Is Life on Other Planets Part of God’s Plan?

An artist's impression of the radio dishes that would make up the Square Kilometer Array, planned to be the world's biggest and most sensitive telescope and part of the quest for exterrestrial life.. (SPDO/TDP/DRAO/Swinburne Astronomy Productions)

The Bible says God created Adam and Eve -- but what about E.T.?

While rocket-science researchers at the 100 Year Starship Symposium pondered interstellar travel on a whole new class of spaceship over the weekend, theologians debated an equally paradigm-shifting concept: reconciling the Bible with life elsewhere in the universe. Simply put, if life is discovered on other planets, can we still say that mankind is unique -- made in the image of God?

"The discovery of intelligent life from other planets would be a challenge to the Christian worldview," admitted Dr. Jason Lisle, an astrophysicist with the Creation Museum's research arm, Answers in Genesis.

His museum, located in Petersburg, Ky., is based on the belief that Earth is "specially designed" to be inhabited by living beings, called the anthropic principle.

"The fact that no evidence of extraterrestrial intelligence has ever been detected must be considered ... a confirmation of Christianity," Lisle told FoxNews.com.

Yet it's not too farfetched to believe that there could be life somewhere out there. After all, there are estimated to be more than 100 billion galaxies in the universe, containing trillions of stars and planets.

Lee Strobel, author of the book "The Case for a Creator,"has no problem with the idea of life on other planets. But he points out that the anthropic principle is not a uniquely religious point of view: Pure statistics, he says, suggest life isn't likely elsewhere in the skies.

"The anthropic principle is an argument from probability, that the likelihood that conditions needed to bring about life are extremely rare," he told FoxNews.com.

Strobel points to the book "Rare Earth: Why Complex Life is Uncommon in the Universe," written by scientists Peter D. Ward and Donald Brownlee. The book explores the hypothesis that much of the known universe cannot support complex life.

"It's as precise as throwing a dart from space and hitting a bulls-eye just a trillionth of a trillionth of an inch in a diameter on Earth," he said.

But Dr. Ted Peters, co-editor of the journal Theology and Science, raises another issue: How can we be sure life began here on Earth?

All life on Earth is based on six chemicals -- carbon, hydrogen, nitrogen, oxygen, phosphorus, and sulfur. Peters poses the question, "Is it possible that there are life forms that instead of living on those six chemicals can live on arsenic?"

Arsenic, of course, is poisonous to Earth's living creatures.

But the recent discovery in southern California's Mono Lake of a microbe that thrives and grows on arsenic had biologists arguing and theologians speculating: Could it indicate a sort of second genesis? And if there is a second genesis on Earth ... could there be one on other planets as well?

If life were found on another planet, Strobel says his belief wouldn't be shaken.

"Life is on a continuum," he said. And if there are other conscious, moral creatures on other planets, perhaps they would still be living in an innocent state.

At the symposium, philosophy professor Christian Weidemannof of Germany's Ruhr-University Bochum talked about the dilemma created if extraterrestrials were capable of sinning.

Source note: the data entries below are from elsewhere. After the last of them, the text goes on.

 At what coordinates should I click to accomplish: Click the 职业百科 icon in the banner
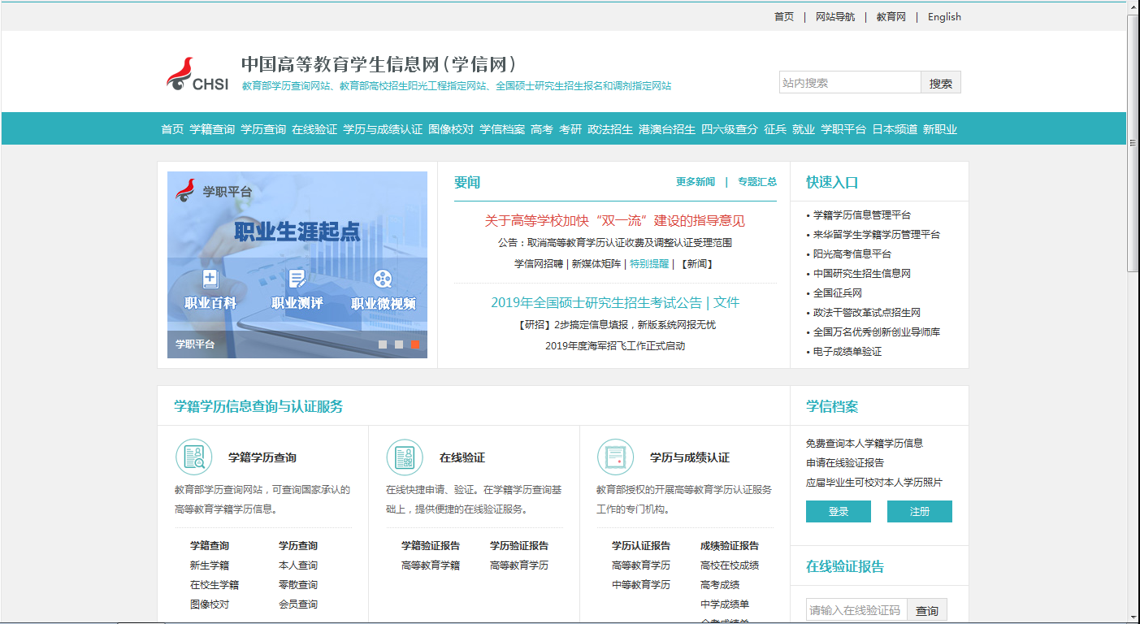coord(210,280)
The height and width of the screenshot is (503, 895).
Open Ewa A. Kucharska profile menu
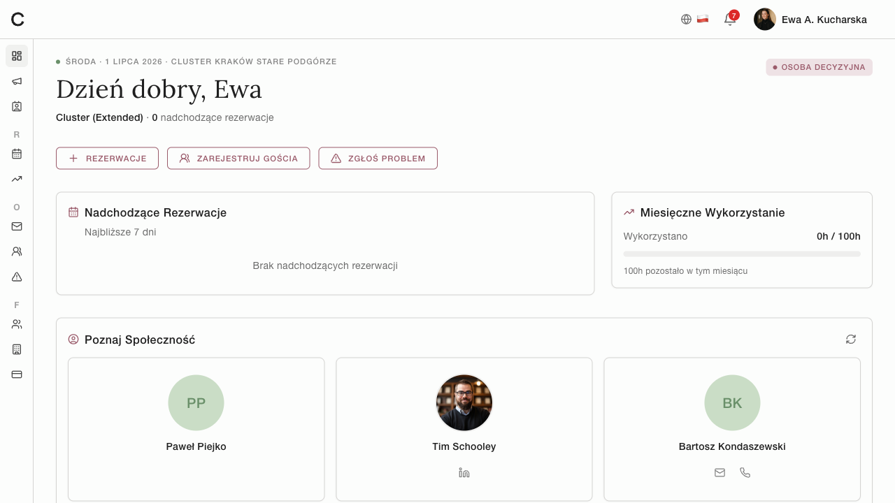[810, 20]
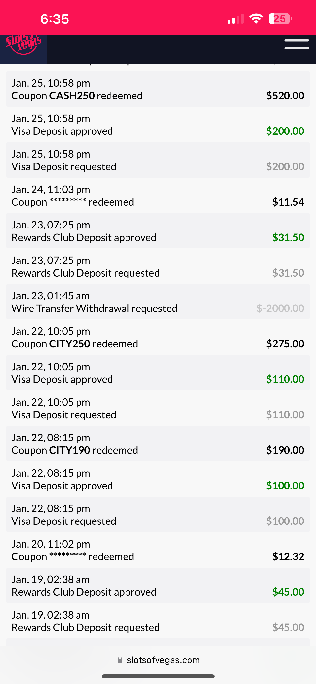The image size is (316, 684).
Task: Tap the cellular signal bars
Action: click(235, 19)
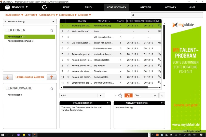Open the Text type dropdown
The image size is (206, 137).
155,96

"If there are extraterrestrial intelligent beings at all, it is safe to assume that most of them are sinners too ... If so, did Jesus save them too? My position is no," Weidemannof said in published reports.

Weidemannof enters into an 800-year-old controversy about whether there would be multiple incarnations of Jesus or whether there need be only one.

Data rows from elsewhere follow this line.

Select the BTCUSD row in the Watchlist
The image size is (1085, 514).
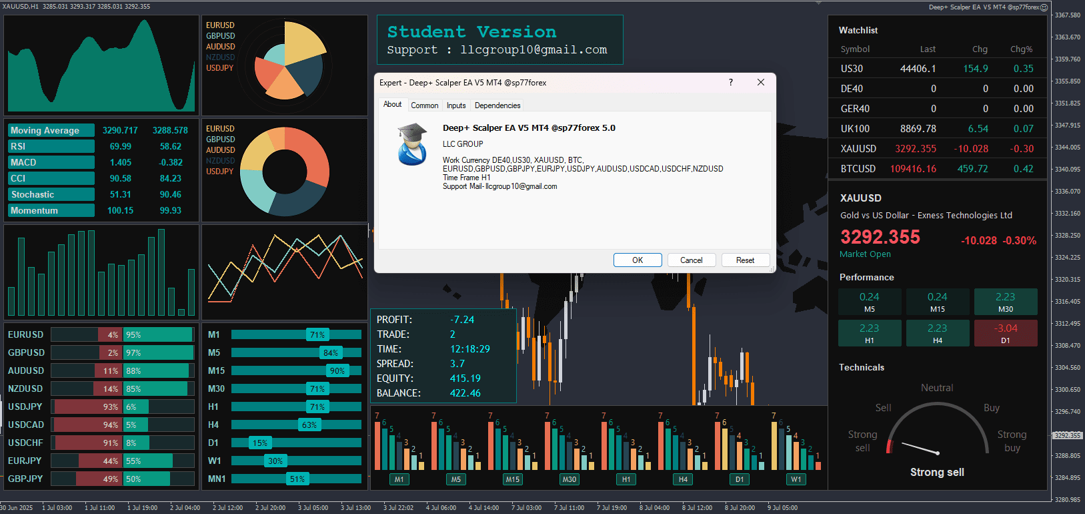point(937,169)
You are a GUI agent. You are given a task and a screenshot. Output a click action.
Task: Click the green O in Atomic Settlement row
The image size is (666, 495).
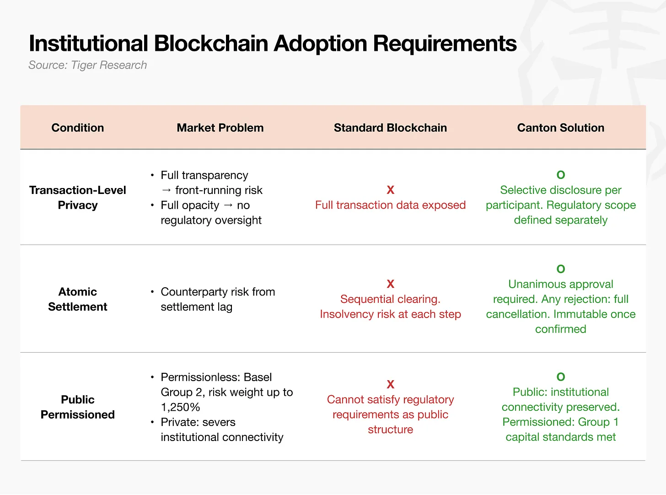tap(561, 269)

Lisle has a simple answer. "It was on Earth that God Himself became a human being -- not a Vulcan or Klingon," he said.

But much of that debate hinges on nuance. There's also the bigger picture stressed by Dr. Timothy Keller of Redeemer Presbyterian Church in New York City: Scientific discoveries do not negate a God who is outside of time and outside of creation itself.

Keller tells his congregation the story of a Bible teacher he once had, who said, "If the distance between the Earth and the sun (93 million miles), is the thickness of a piece of paper ... then the distance from the Earth to the nearest star would be a stack of papers 70 feet high ... then the distance between the Earth and the outer edge of the galaxy would be a stack of papers 310 miles high."

"And if the God of the universe created all that with his fingers, is that the kind of being you invite into your life to be no more than a low paid, personal assistant?"

He was trying to say, there's a lot to think about.